Abstract:3D scene reconstruction is fundamental for spatial intelligence applications such as AR, robotics, and digital twins. Traditional multi-view stereo struggles with sparse viewpoints or low-texture regions, while neural rendering approaches, though capable of producing high-quality results, require per-scene optimization and lack real-time efficiency.
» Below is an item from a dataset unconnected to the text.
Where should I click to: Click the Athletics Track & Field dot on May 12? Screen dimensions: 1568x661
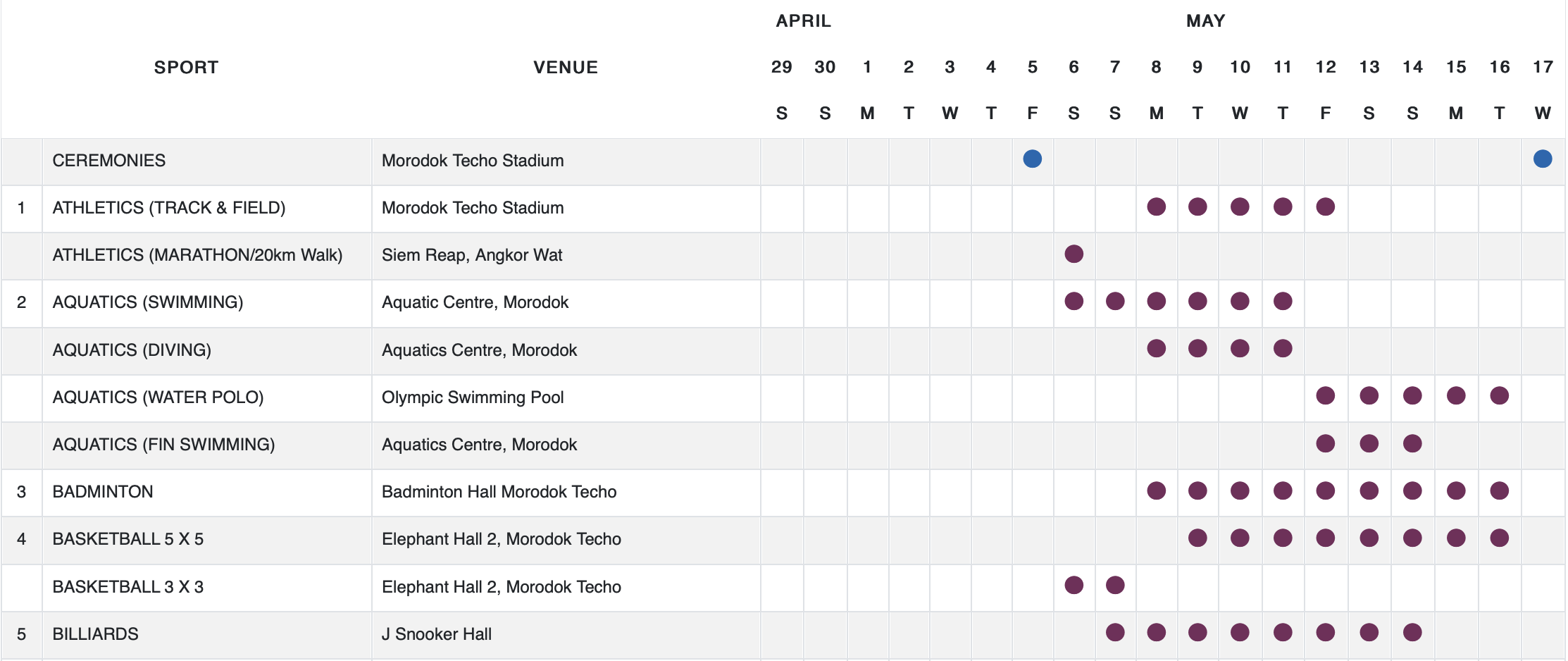(1325, 206)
Explicit 3D Gaussian Splatting (3DGS) enables efficient rendering, but most feed-forward variants focus on visual quality rather than geometric consistency, limiting accurate surface reconstruction and overall reliability in spatial perception tasks. This paper presents a novel feed-forward 3DGS framework for 360 images, capable of generating geometrically consistent Gaussian primitives while maintaining high rendering quality. A Depth-Normal geometric regularization is introduced to couple rendered depth gradients with normal information, supervising Gaussian rotation, scale, and position to improve point cloud and surface accuracy. Experimental results show that the proposed method maintains high rendering quality while significantly improving geometric consistency, providing an effective solution for 3D reconstruction in spatial perception tasks.